Episode 14: Networks and Inventions in the Pre-Pottery Neolithic

The Pre-Pottery Neolithic of the Near East is known for a lot of changes to daily life compared with the earlier Epipalaeolithic. We have already looked at some of these major changes to the way that people lived, with the change from gathering to growing your own food, and settling down to live in villages with a community social life.

However, these were not the only changes that came about in the Pre-Pottery Neolithic. There were also a lot of less well-known changes and improvements to technology and society, and the way that communities interacted and shared information and goods between themselves. Some of these are improvements to technologies and networks that existed in the Epipalaeolithic, and some seem to be new things that came about here in the PPN.

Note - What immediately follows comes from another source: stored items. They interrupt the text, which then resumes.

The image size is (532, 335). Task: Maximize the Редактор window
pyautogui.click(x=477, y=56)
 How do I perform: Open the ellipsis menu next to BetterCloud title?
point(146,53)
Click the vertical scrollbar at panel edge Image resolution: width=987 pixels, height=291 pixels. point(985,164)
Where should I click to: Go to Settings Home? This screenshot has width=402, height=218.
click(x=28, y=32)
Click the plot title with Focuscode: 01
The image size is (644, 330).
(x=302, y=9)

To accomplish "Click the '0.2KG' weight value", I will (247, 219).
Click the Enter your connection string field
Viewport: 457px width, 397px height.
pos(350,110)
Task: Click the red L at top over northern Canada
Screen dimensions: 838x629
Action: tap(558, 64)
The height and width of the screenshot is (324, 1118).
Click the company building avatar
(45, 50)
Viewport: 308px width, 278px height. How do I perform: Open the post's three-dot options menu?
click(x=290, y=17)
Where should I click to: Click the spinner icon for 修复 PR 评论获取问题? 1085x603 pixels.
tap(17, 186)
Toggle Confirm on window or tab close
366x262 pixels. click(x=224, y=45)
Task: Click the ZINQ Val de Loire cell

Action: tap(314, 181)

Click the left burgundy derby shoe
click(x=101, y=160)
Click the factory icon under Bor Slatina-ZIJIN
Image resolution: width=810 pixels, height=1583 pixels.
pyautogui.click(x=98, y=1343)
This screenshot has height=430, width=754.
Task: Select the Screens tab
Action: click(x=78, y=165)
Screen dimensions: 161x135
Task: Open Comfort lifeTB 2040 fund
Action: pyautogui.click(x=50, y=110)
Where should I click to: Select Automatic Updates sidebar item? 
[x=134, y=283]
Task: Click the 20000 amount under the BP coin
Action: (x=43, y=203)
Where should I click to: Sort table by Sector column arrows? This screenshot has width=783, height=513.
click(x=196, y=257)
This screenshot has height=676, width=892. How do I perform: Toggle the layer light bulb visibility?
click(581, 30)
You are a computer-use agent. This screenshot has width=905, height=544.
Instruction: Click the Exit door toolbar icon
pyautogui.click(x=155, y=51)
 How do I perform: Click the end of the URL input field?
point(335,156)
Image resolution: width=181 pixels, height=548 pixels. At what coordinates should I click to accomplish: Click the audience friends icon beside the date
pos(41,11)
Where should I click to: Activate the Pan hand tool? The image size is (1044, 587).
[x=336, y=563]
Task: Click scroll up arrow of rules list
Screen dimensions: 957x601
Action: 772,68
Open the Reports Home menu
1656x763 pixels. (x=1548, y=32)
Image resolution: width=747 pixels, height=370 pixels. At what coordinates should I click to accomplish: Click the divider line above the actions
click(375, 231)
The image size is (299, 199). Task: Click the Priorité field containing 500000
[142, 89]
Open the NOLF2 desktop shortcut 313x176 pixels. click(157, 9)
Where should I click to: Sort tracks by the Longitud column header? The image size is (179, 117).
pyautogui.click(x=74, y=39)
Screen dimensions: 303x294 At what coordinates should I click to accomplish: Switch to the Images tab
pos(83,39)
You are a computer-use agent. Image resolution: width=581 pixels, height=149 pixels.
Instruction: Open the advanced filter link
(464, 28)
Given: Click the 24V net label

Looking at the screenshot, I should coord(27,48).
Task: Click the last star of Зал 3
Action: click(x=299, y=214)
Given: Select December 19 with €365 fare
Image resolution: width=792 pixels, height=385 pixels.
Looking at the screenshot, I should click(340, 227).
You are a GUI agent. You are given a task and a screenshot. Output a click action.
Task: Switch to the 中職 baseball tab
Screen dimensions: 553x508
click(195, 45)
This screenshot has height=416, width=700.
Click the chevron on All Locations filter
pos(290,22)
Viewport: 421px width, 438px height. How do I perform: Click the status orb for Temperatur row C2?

Stone tools were not new in the Pre-Pottery Neolithic, we have already seen them for millions of years. As with most other periods though, the PPN saw changes in the way that stone tools were made. Starting in the PPNA, and becoming widespread all over the Near East in the PPNB, we see technique for making stone tools with blades made using what is called a naviform (‘boat-shaped’) core. This method allowed people to get a lot of nice and fairly standard sized blades off of a single core without having to stop and re-shape the core in between blades. It proved to be a popular technique, spreading across the Near East in the early part of the PPNB and the chipped stone tools made in the PPNB changed over to be often made from naviform core blades which were used as blanks to be further shaped into tools.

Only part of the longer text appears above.